Aksiyon İşçi Sendikaları Konfederasyonu (AKİYON İŞ) Genel Başkanı Vedat Öztürk, terörün hedefinin birlik ve beraberliği ortadan kaldırılmak olduğunu söyledi. Öztürk, "Buna fırsat vermek istenilmiyorsa, içeride hukuku ortadan kaldıran, demokrasiyi fiilen askıya alan, insan haklarını ve özgürlükleri hiçe sayan politikalardan derhal vazgeçilmelidir." dedi.
AKSİYON İŞ Genel Başkanı Öztürk, Ankara'da düzenlenen bombalı saldırıyla ilgili yazılı bir açıklama yaptı. Hain saldırının herkesi derinden üzdüğünü belirten Öztürk, saldırıyı şiddetle lanetlediklerini ifade etti. AKSİYAN İŞ Genel Başkanı, açıklamalarını şöyle sürdürdü: "Terör, ırk, dil, din, inanç, mezhep, görüş ayrımı gözetmeksizin bütün insanlığı tehdit eden en büyük insanlık suçlarından biridir. Hangi inanç ve ideolojiyi kendisine paravan olarak seçerse seçsin, hangi amaç ve hedefi bahane ederse etsin, asla ve asla kabul edilemez, müsamaha gösterilemez. Bu vesile ile başta ülkemizi hedef alan hainler ve uzantıları olmak üzere, yeryüzündeki bütün terör örgütlerini, bilinen-bilinmeyen tüm destekçilerini, işbirlikçilerini, karanlık emelleri için onu kullananları, bu saldırılara zemin hazırlayanları ve terör karşısında müsamahakar davrananları kınıyor, insanlığın ortak vicdanına şikayet ediyoruz." şeklinde konuştu.

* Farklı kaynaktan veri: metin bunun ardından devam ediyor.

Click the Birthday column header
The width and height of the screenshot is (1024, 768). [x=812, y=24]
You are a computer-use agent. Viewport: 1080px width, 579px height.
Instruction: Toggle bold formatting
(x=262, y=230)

Milletin canını yakan terör olaylarıyla ülkenin kaos ve kargaşaya sürüklendiğini kaydeden Vedat Öztürk, son 7 ayda 300 güvelik görevlisinin şehit düştüğünü ve yüzlerce sivil vatandaşın yaralandığını hatırlattı.
Ankara'da, 4 ay içerisinde ikinci büyük terör katliamı yaşandığını vurgulayan Öztürk, açıklamalarını şöyle tamamladı: "Bu saldırılardan sonuncusu, başta TBMM olmak üzere, devletin en kritik kurumlarına birkaç adımlık mesafede gerçekleşmiştir. Terörün hedefi, ülkemizdeki kardeşliği, birliği ve beraberliği ortadan kaldırmak; kaosu ve kargaşayı körükleyerek milleti ve devleti aciz duruma düşürmektir. Buna fırsat vermek istenilmiyorsa, içeride hukuku ortadan kaldıran, demokrasiyi fiilen askıya alan, insan haklarını ve özgürlükleri hiçe sayan politikalardan derhal vazgeçilmelidir. Bu hatalarda ısrar etmek, ancak terör örgütleri ve karanlık odakların işini kolaylaştırmaktadır. Bu nedenle, ülkemizin terör belasından kurtulmasının yolu da, normalleşmeden, hukuka ve demokrasiye dönmekten geçmektedir. Demokrasisi güçlü, kendi içerisinde sosyal barışı, kardeşliği ve birlikteliği sağlamış bir ülke, dış dünyada da hak ettiği itibarı kazanacak, hiç kimse böyle bir ülkeye karşı düşmanca tutuma cesaret edemeyecektir. Biz, yaşadığımız bütün acılara rağmen, milletimizin basiret, feraset ve derin sağduyusuna güveniyoruz. Bu necip millet, birlik, beraberlik ve kardeşlik içerisinde terörden, kargaşadan, hukuksuzluktan, zulümden medet umanların tuzaklarını bozacak, karanlık emel peşinde koşanların heveslerini kursaklarında bırakacaktır."